Meg: So I'm not working with both parents at once. I'm just providing extra support to one parent. And so sometimes they'll be referred to me to just have some extra support. Am I making sense so far?
Mikki: Absolutely, yeah.
Meg: It's working?
[laughter]
Mikki: Yep. This is working.
Meg: It's a lot of pieces that are moving.
Mikki: Yeah.
Meg: So a lot of folks can just come up to this collaborative mediation level and get it all done. Right? And I wanna emphasize that at this point, when you have the support of a mediator and you have the support of your collaborative attorneys in the room, you don't have to be best friends [laughter] at this point. Right? You and your spouse don't have to be best friends. You don't have to agree on almost anything coming into the process. You have to just be willing to work this out outside of court to like lean on these professionals. Right?
Meg: And I think it's really important to say it's not that this collaborative mediation, this level of support is about not having any conflict, no. The professionals are there because there is conflict. But they are there to support you in creating a sustainable, durable plan for your family going forward.
Mikki: Got it. Okay.

□ □ □

> TASKS TO COMPLETE
[1] In the mediation transcript, what reason does Meg give for the professionals being present in collaborative mediation?
[2] Quote the mediation transcript, starting at "Meg: So a lot" and ending at "these professionals. Right?".

(Entries giving target coordinates)
□ □ □

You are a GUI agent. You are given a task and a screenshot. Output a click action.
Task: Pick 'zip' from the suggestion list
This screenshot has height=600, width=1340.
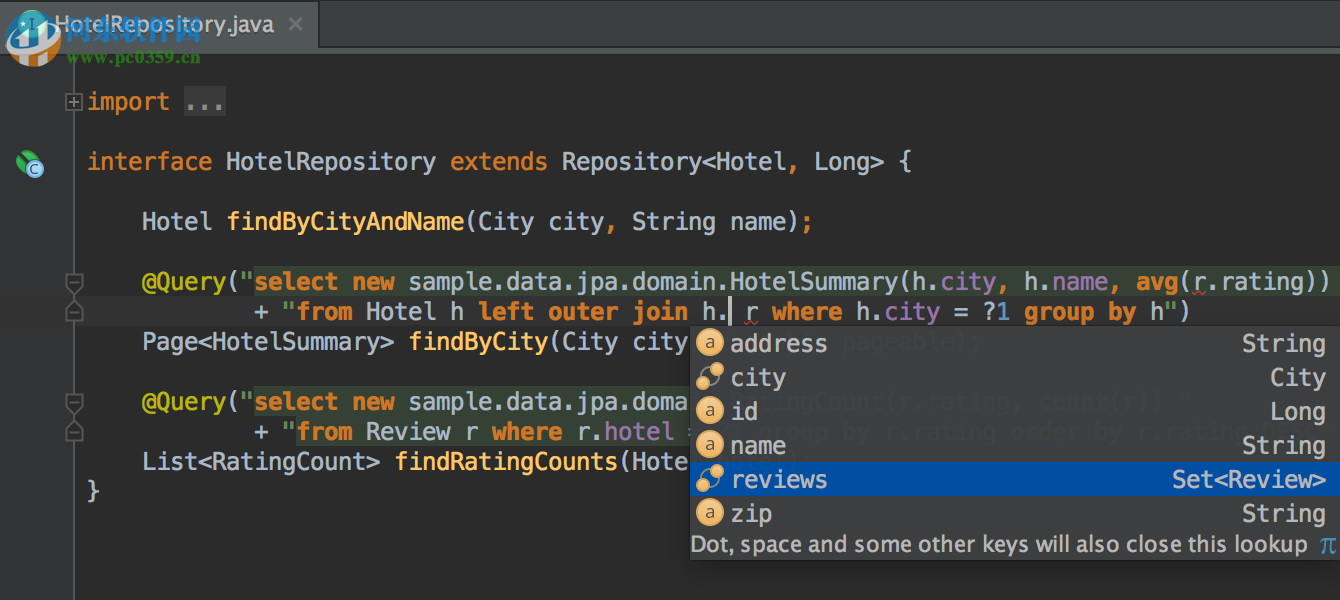[x=752, y=513]
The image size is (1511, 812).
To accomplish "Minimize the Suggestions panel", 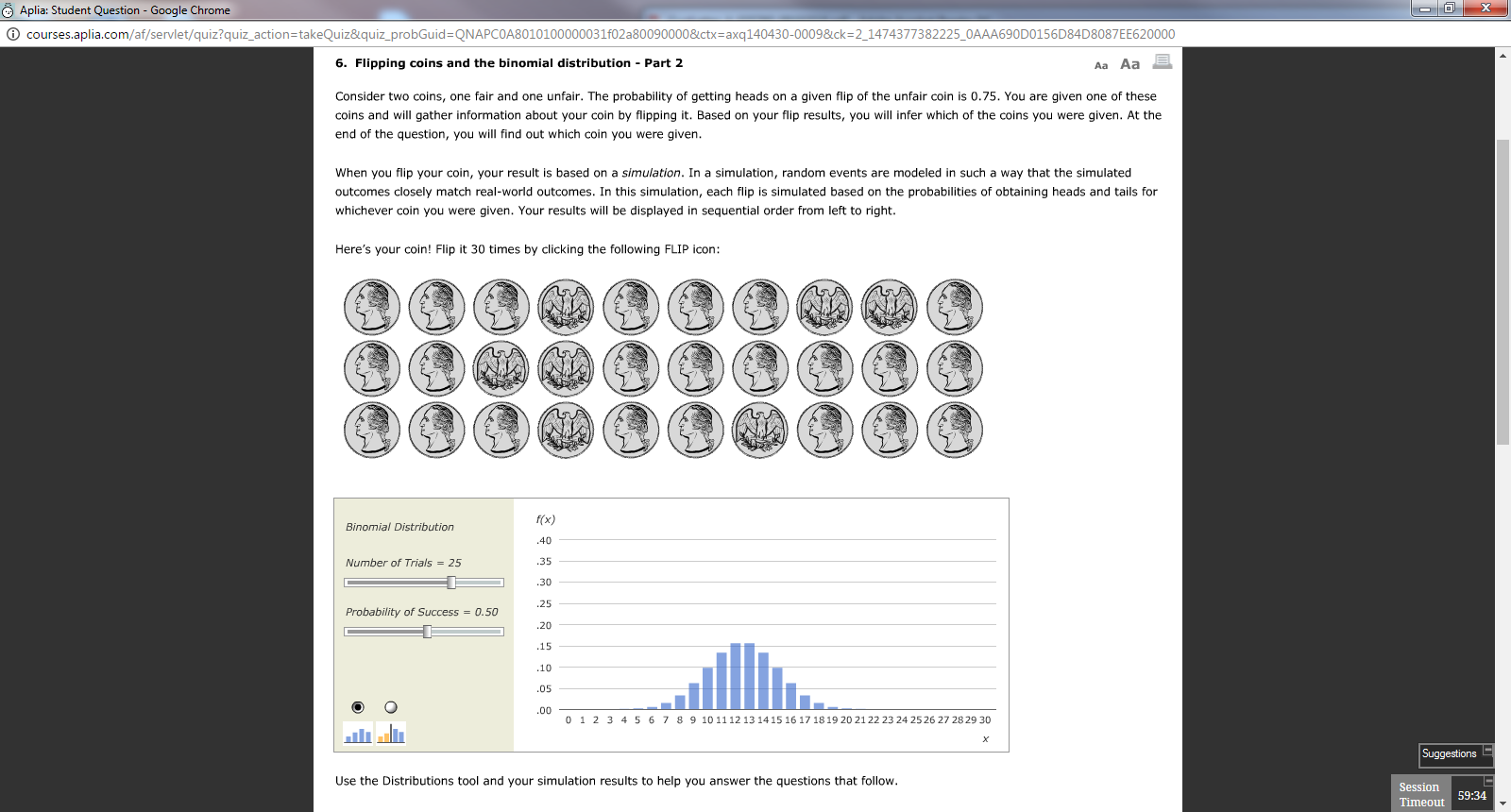I will (1488, 751).
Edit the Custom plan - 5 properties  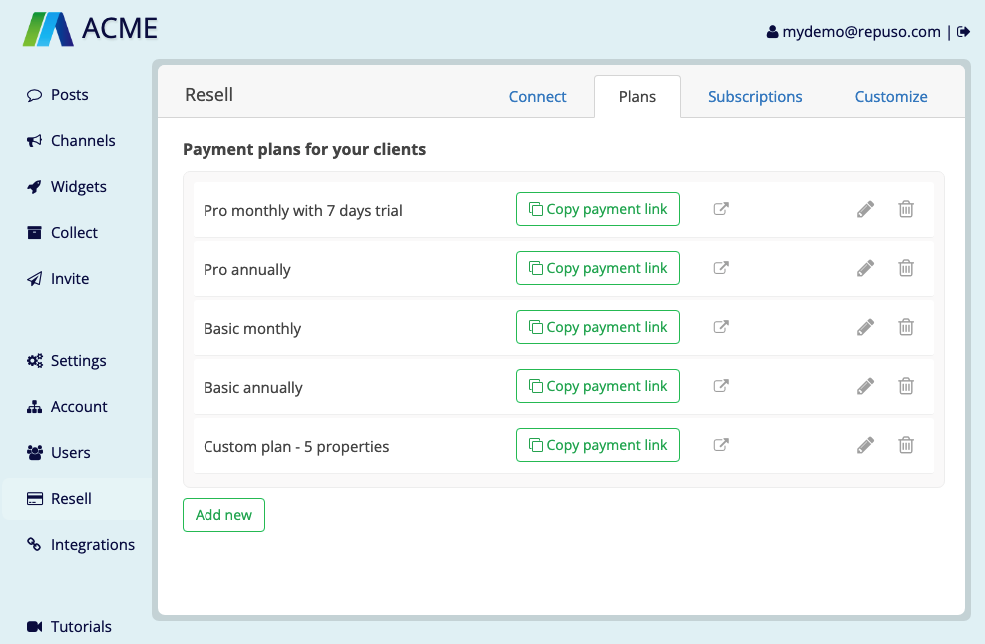pyautogui.click(x=865, y=445)
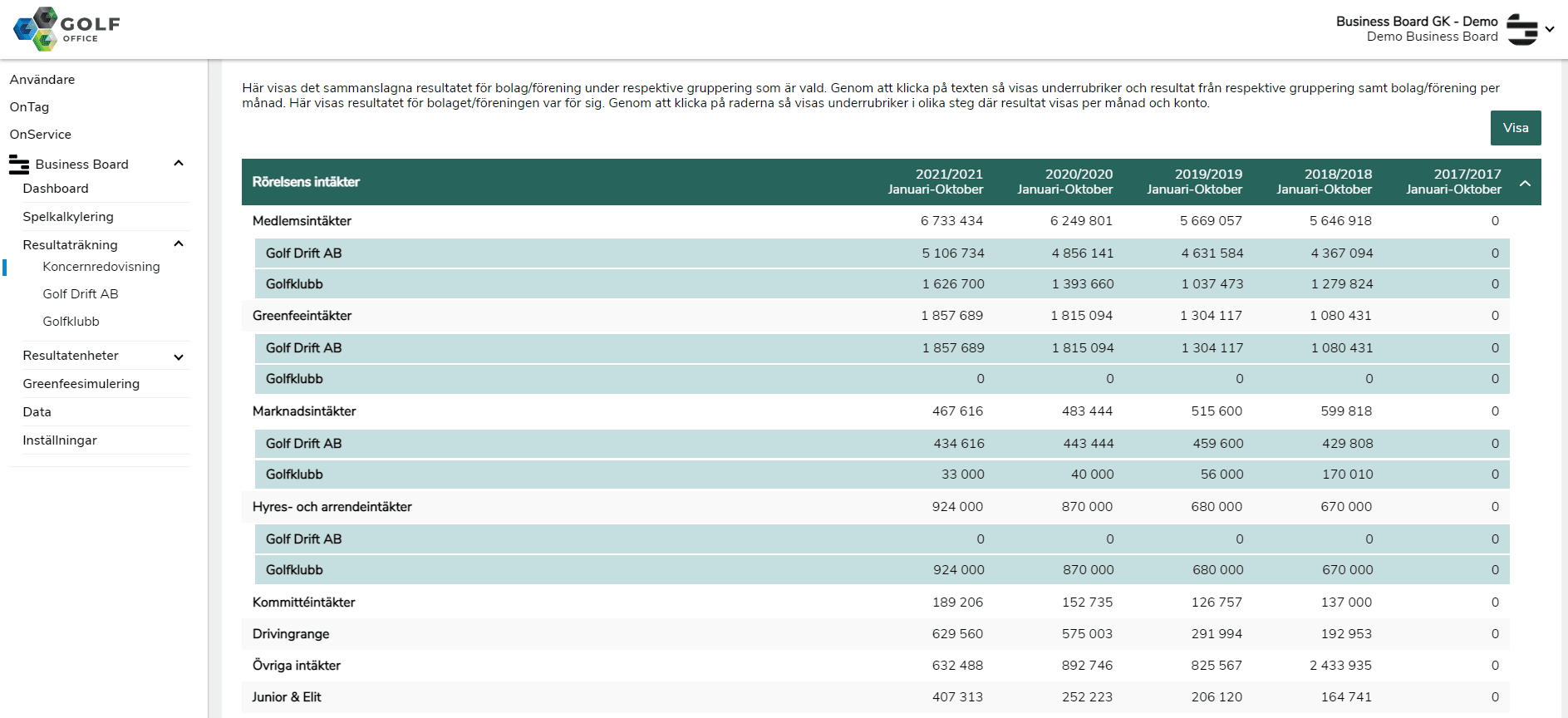Expand the Resultatenheter submenu
The width and height of the screenshot is (1568, 718).
tap(178, 357)
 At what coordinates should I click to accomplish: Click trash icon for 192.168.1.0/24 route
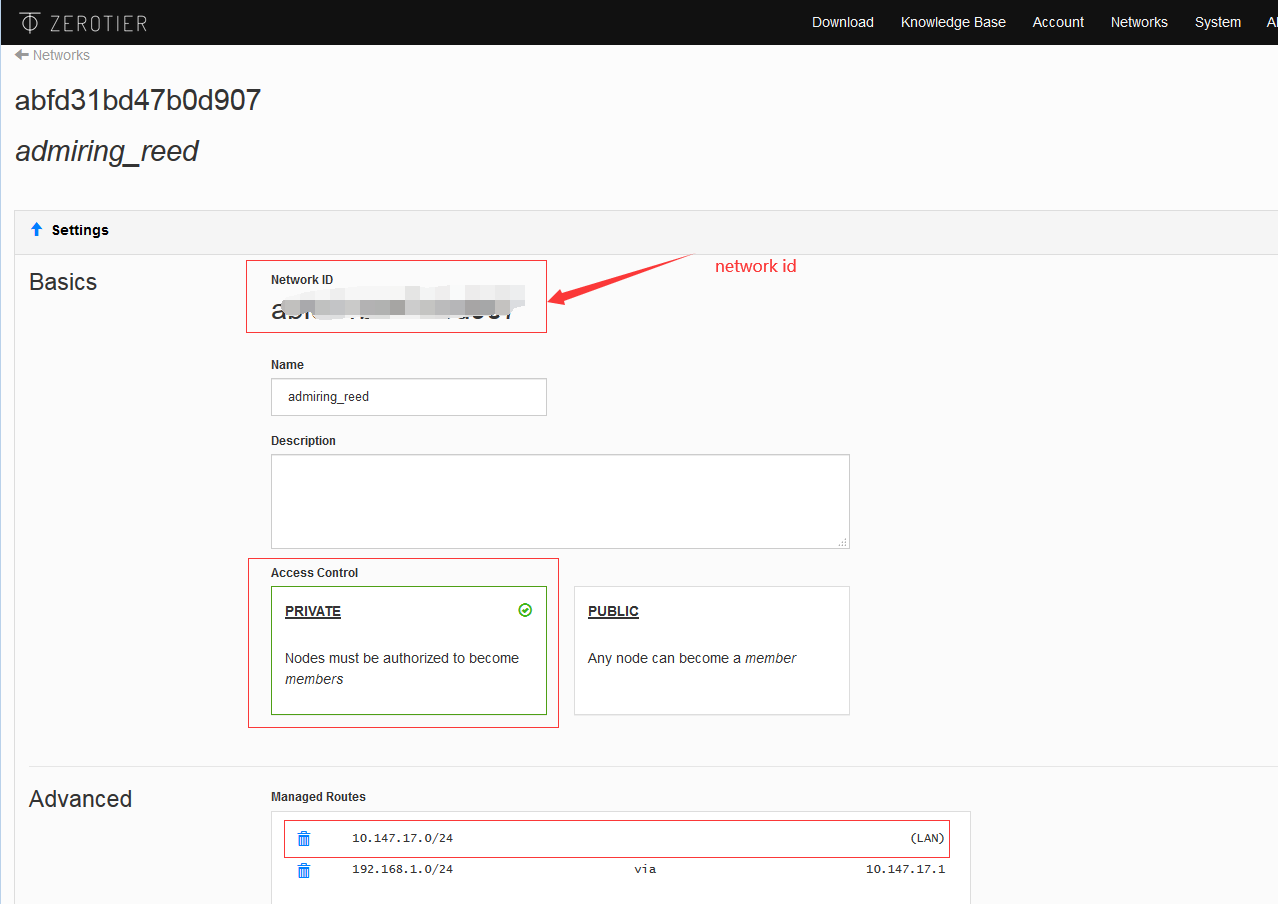pyautogui.click(x=304, y=870)
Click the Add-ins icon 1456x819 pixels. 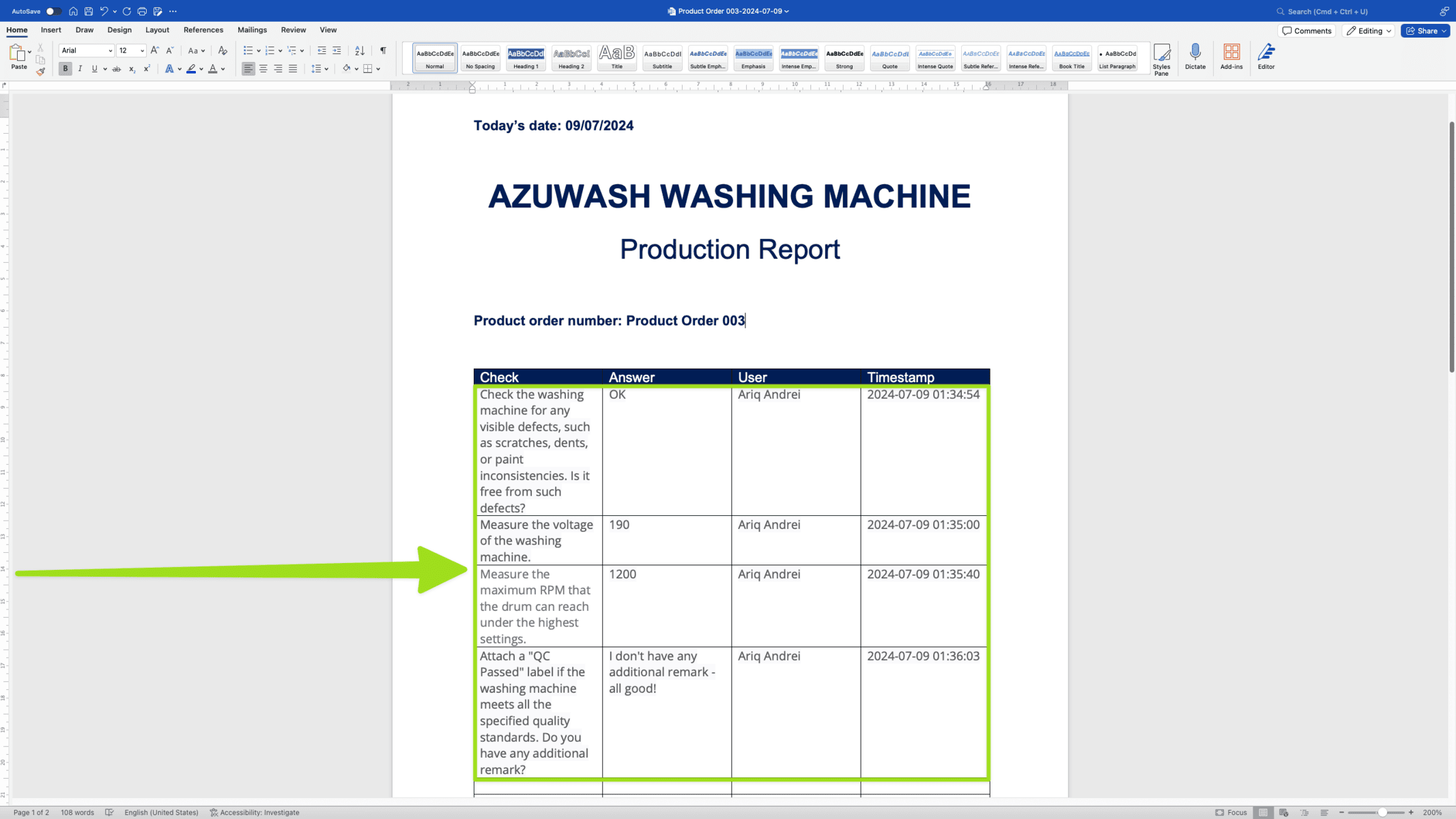pos(1231,55)
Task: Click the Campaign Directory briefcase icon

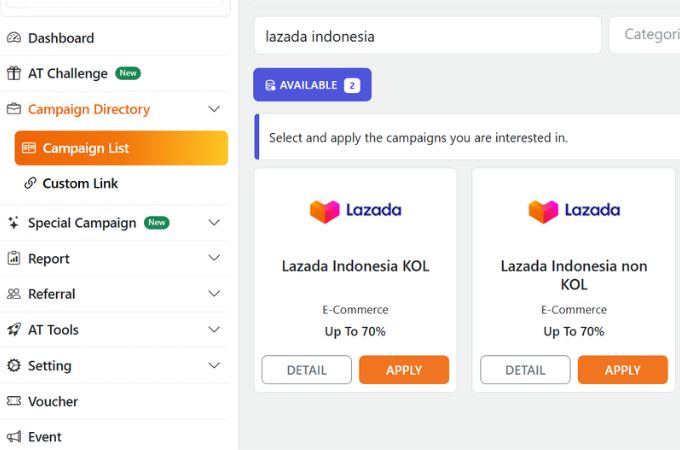Action: click(14, 109)
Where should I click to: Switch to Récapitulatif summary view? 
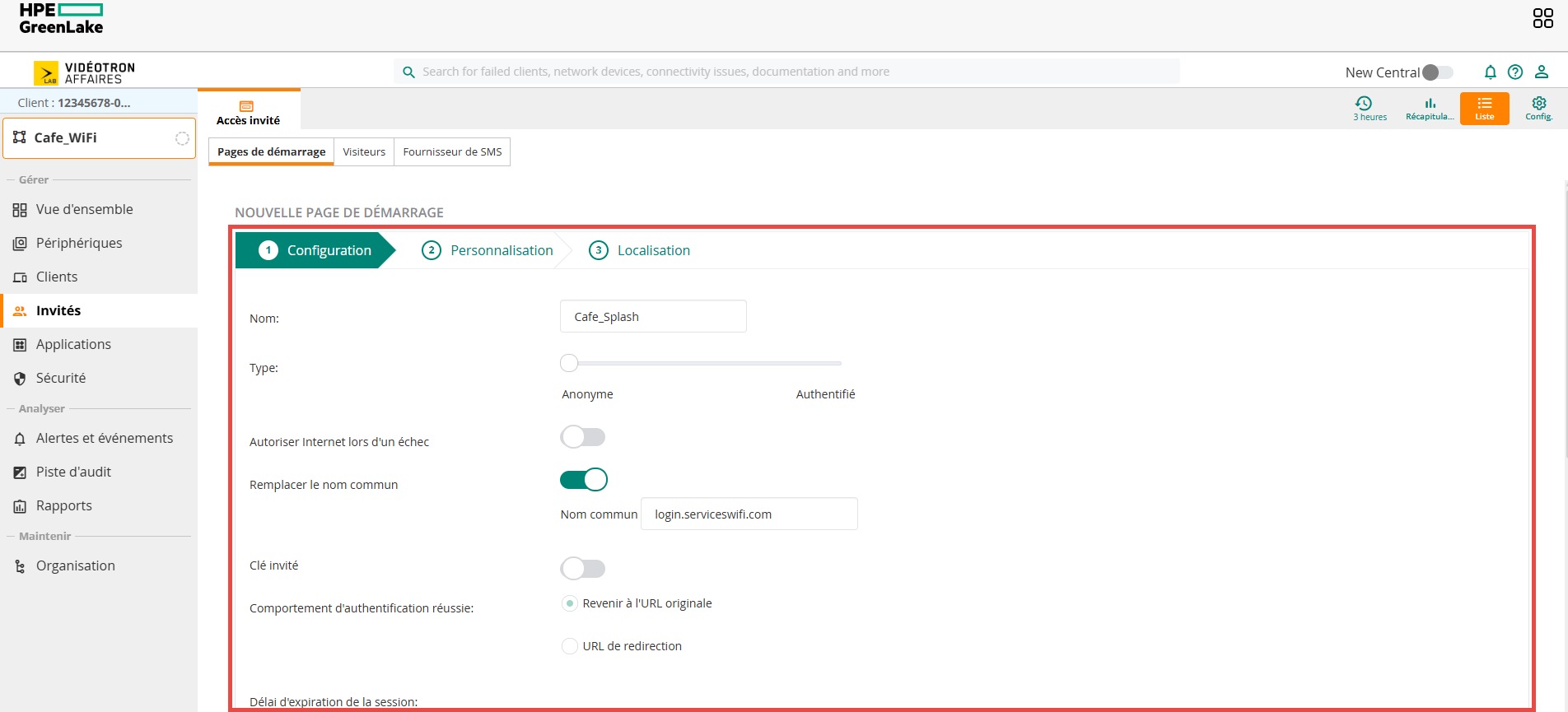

□ □ □

> CORRECT ANSWERS
[1] They are there because there is conflict.

[2]
Meg: So a lot of folks can just come up to this collaborative mediation level and get it all done. Right? And I wanna emphasize that at this point, when you have the support of a mediator and you have the support of your collaborative attorneys in the room, you don't have to be best friends [laughter] at this point. Right? You and your spouse don't have to be best friends. You don't have to agree on almost anything coming into the process. You have to just be willing to work this out outside of court to like lean on these professionals. Right?